Após acusação, presidente da Etufor chama vereador de oportunista

O presidente da Empresa de Transporte Urbano de Fortaleza (Etufor), Rogério Pinheiro (Pros), chamou o vereador da capital Vitor...

Rogério Pinheiro critica vereadores (Foto: Mauri Melo/O POVO)

O presidente da Empresa de Transporte Urbano de Fortaleza (Etufor), Rogério Pinheiro (Pros), chamou o vereador da capital Vitor Valim (PMDB) de “oportunista” por tentar jogar contra ele a Câmara Municipal, depois de Pinheiro tornar público que o vereador Alípio Rodrigues (PTN) tentou obter a liberação de carro apreendido por transporte irregular de passageiros. “Todas as acusações que me forem dirigidas serão rebatidas. Em momento nenhum eu ataquei a Câmara como alega o vereador Valim”, disse Pinheiro ontem.

O presidente da Etufor divulgou pelo seu perfil no Facebook que Alípio tentara liberar um carro apreendido por transporte clandestino. Pinheiro publicou inclusive a foto do visor de seu celular em que aparece a chamada de Alípio, datada de 12 de novembro. Reagindo a isso, Valim encabeçou lista de repúdio a Pinheiro entre os vereadores e disse, ao Blog do Eliomar, que pediria sua demissão. “Ou ele apresenta provas contra o vereador Alípio ou não há mais como ser mantido no cargo”.

Faltas na Câmara
O presidente da Etufor afirma que Valim tem um motivo a mais para estar irritado com ele. “O vereador também está magoado comigo porque entrei com representação no Ministério Público do Estado, há cerca de 30 dias, para que apure se ele está recebendo subsídio integral da Câmara, mesmo estando ausente a mais de 60% das sessões”.

“Eu podia processar”
Alípio diz que ligou para Pinheiro apenas para pedir informações sobre o trâmite da apreensão do carro, pertencente, segundo o vereador, a um vizinho seu. “O rapaz ia levando a família dele e teve a infelicidade de prenderem. Alegaram que ele faz lotação”, explicou.

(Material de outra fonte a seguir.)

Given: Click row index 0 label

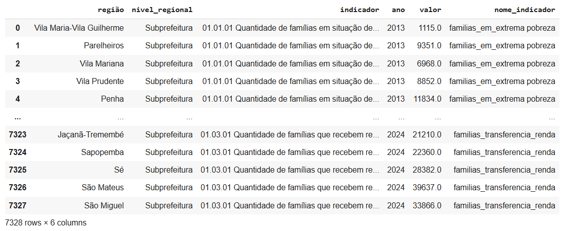Looking at the screenshot, I should [18, 28].
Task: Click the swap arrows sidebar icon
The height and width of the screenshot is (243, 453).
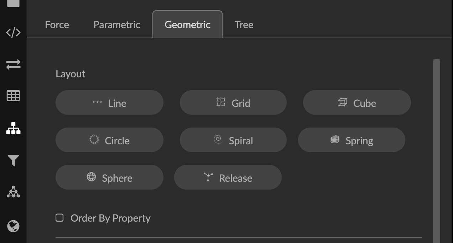Action: point(13,64)
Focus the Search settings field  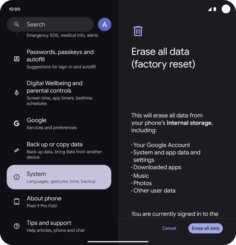pos(55,24)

Sobre a publicação de Pinheiro no Facebook, Alípio diz que poderia processá-lo por violação de privacidade, mas não o fará, pois “não quer confusão com ninguém”.

“Não era para ele ter feito aquilo, exposto meu número. Celular é coisa privada. Eu podia até processar ele, pedir uma indenização milionária, mas eu tenho é pena dele”.

O POVO tentou ouvir Vitor Valim, mas as ligações para o seu celular não foram atendidas.